Zbigniew Brzezinski, or Zbig as he was universally known in Washington to spare excessive strain on unpractised American tongues, was one of three high profile Central Europeans who helped shape US foreign policy in the final third of the 20th century. Henry Kissinger was a German; Madeleine Albright was by birth Czech; Brzezinski was Polish. And he brought to his four years at the heart of power, as President Jimmy Carter’s National Security Adviser, a Pole’s instinctive suspicion of Russia and all its works.
The three overlapped intriguingly. Each made their name in academia. Like Kissinger, Brzezinski came to the US as a young man but never lost his foreign accent. Like Albright, he could be categorised as a hawk on communism, and on communism’s grim afterlife in the former Yugoslavia. Of Kissinger he was a rival, both academically and politically; of Albright he was an early intellectual patron.
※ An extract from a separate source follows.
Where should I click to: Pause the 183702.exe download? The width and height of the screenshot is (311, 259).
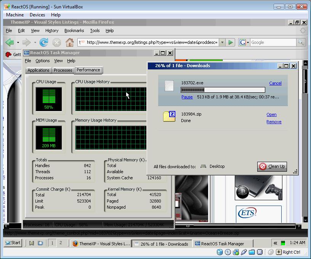coord(187,97)
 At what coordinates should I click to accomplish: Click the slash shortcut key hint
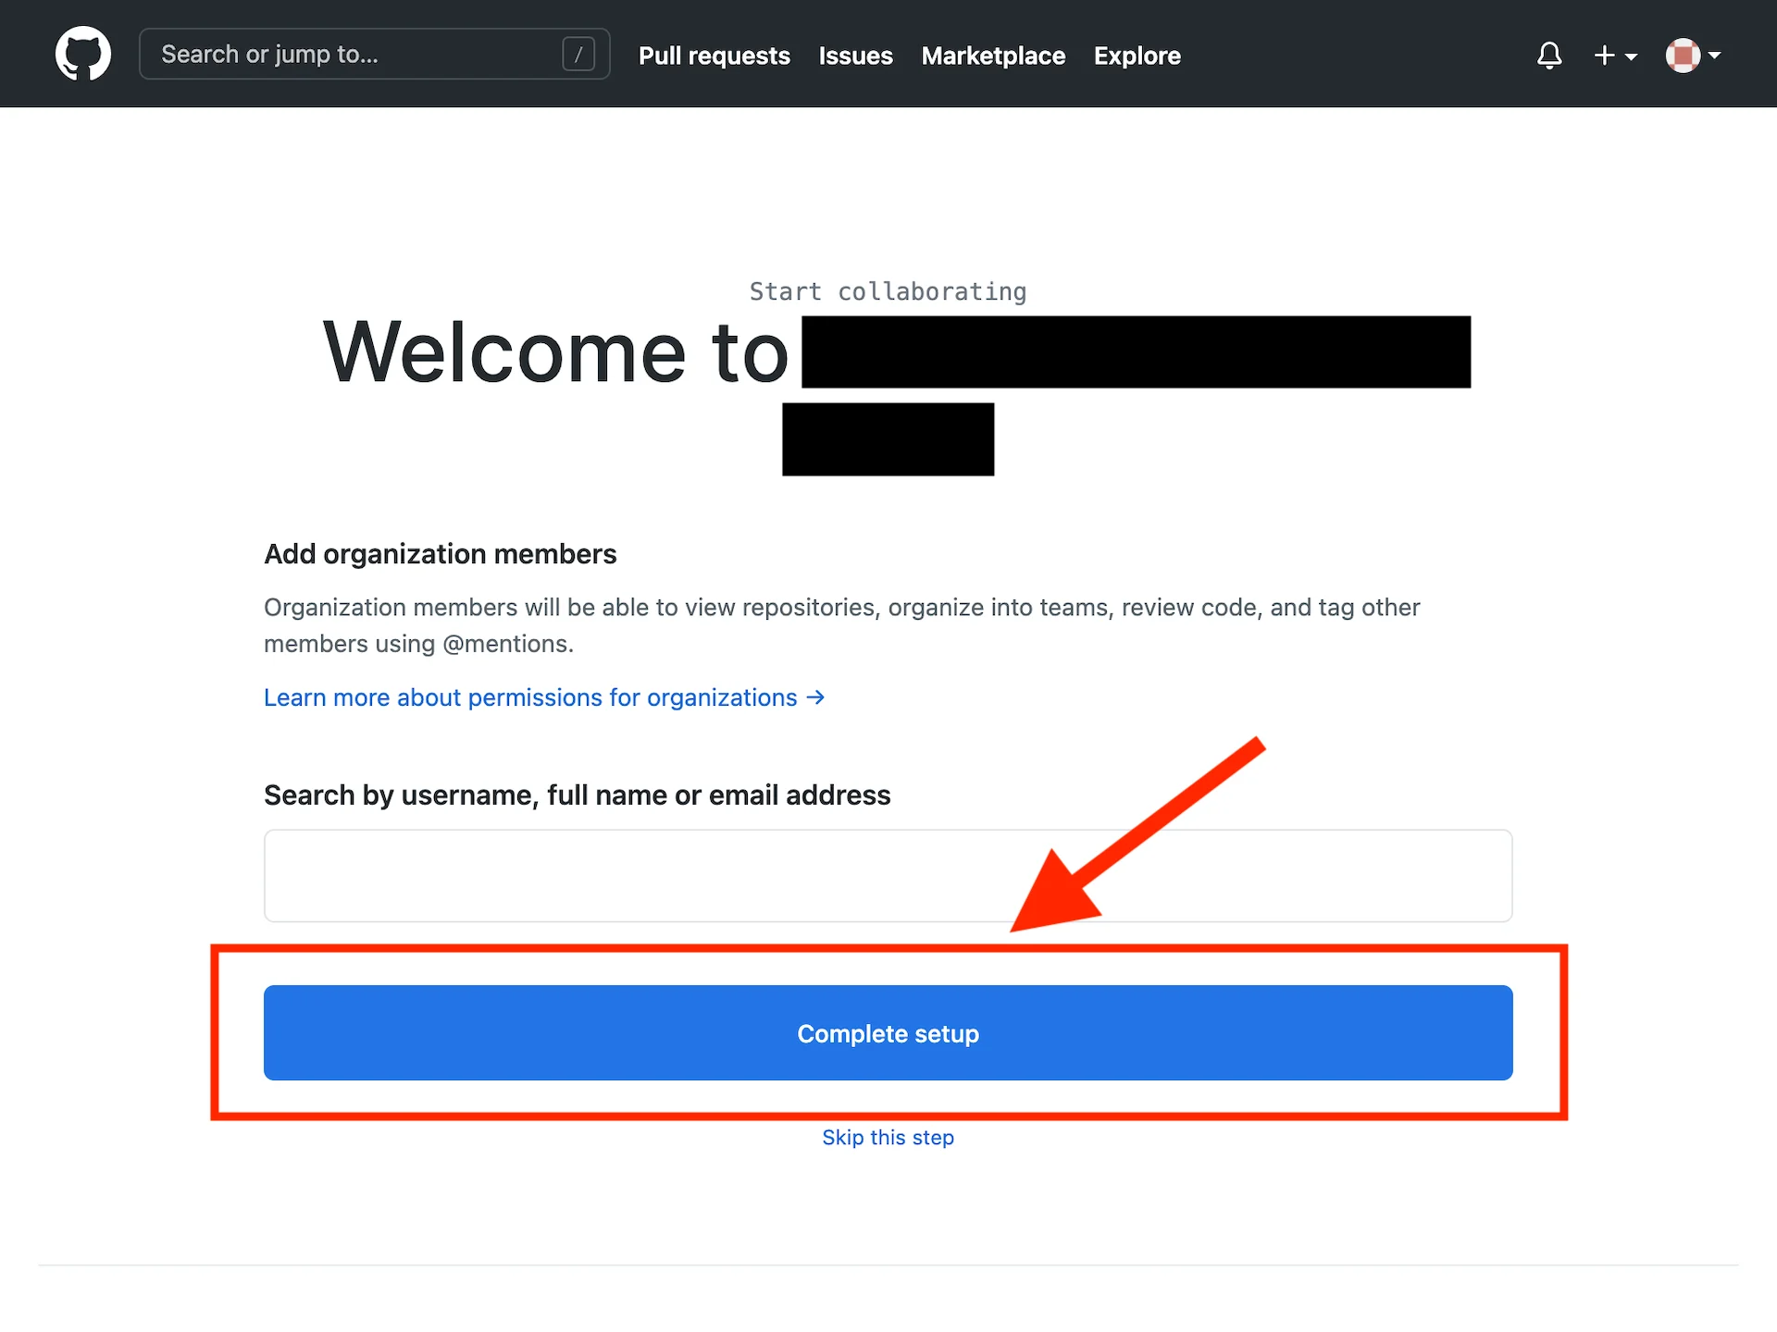pyautogui.click(x=578, y=55)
Brzezinski’s brilliance was doubted by nobody. What is more, his tough approach to the Soviet Union was vindicated by events when he was in power by Russia’s use of proxy countries to advance its geostrategic ambitions, and by Moscow’s invasion of Afghanistan at the end of 1979. But his tenure at the NSC was chiefly memorable for his running feud with the Secretary of State Cyrus Vance, ever afterward cited as the ultimate case study in how not to run foreign policymaking in Washington.
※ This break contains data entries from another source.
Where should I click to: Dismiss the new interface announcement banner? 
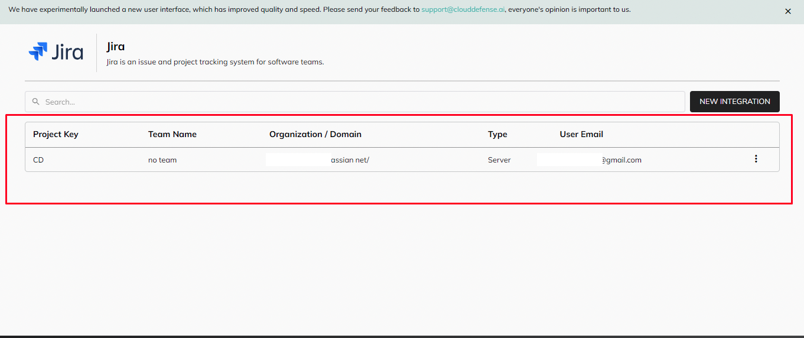coord(787,11)
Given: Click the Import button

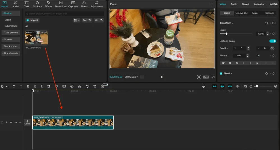Looking at the screenshot, I should click(x=32, y=20).
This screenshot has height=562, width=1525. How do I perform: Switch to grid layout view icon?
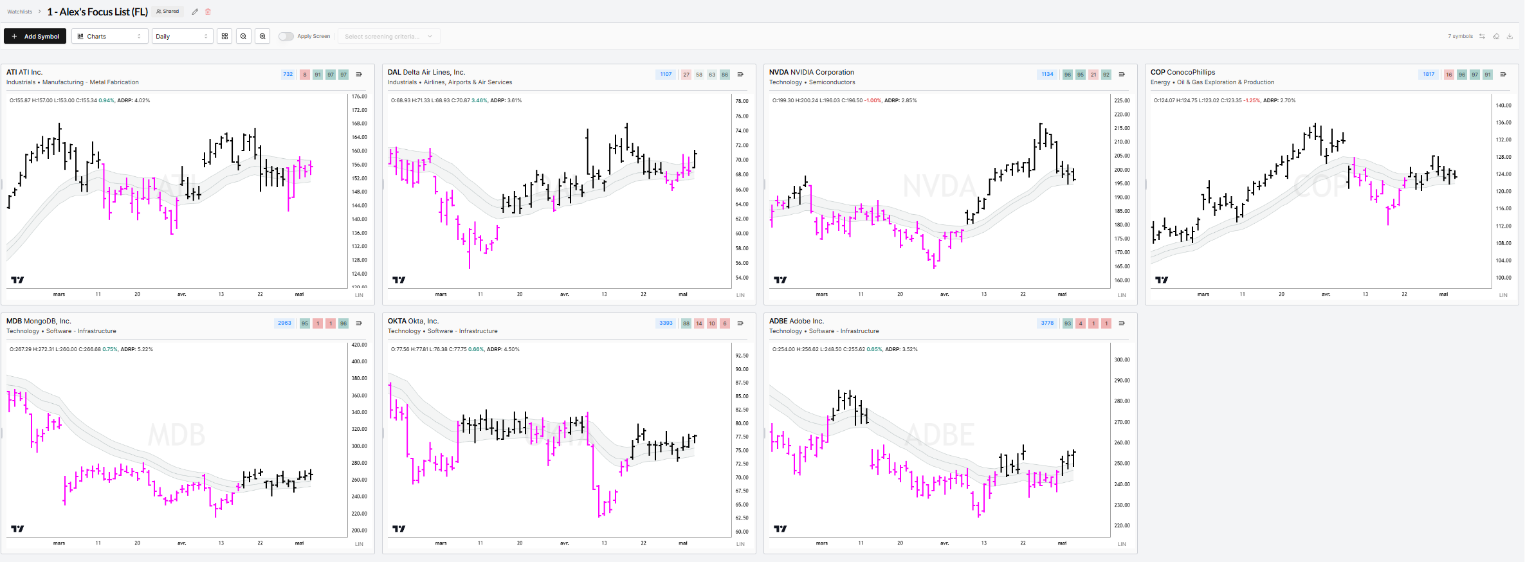tap(224, 37)
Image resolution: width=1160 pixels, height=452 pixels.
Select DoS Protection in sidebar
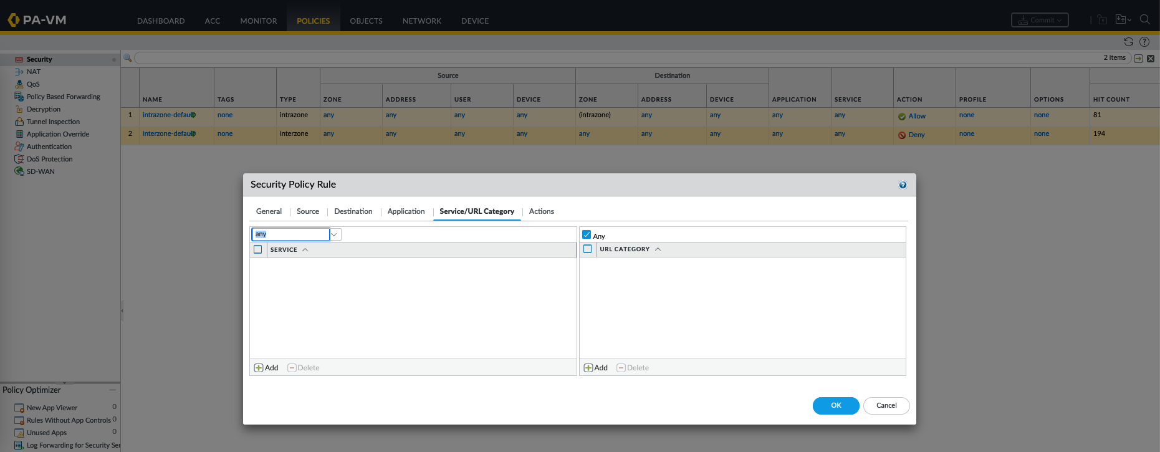(x=49, y=159)
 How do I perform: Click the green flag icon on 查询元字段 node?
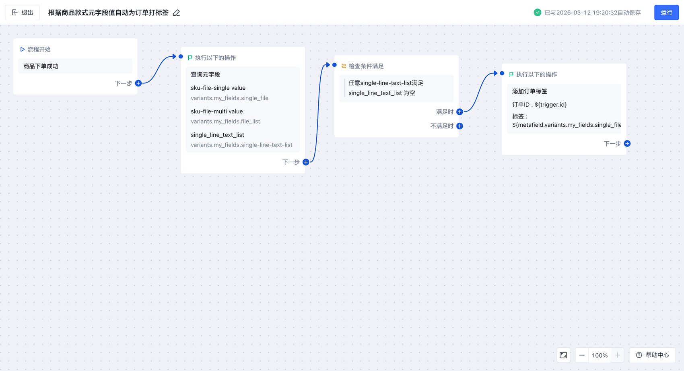pos(190,58)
The two were polar opposites. Vance was among the last of those well-born, well-connected Wall Street lawyers whose attitude to government service was one of noblesse oblige. A self-effacing member of the East Coast establishment, Vance’s instinct was to soothe, negotiate and compromise. Brzezinski was brash and brimming with ideas, a bit undisciplined and a bit of a mischief-maker. Above all he was a firm believer that the only thing Russians respected was strength — and the readiness to use it.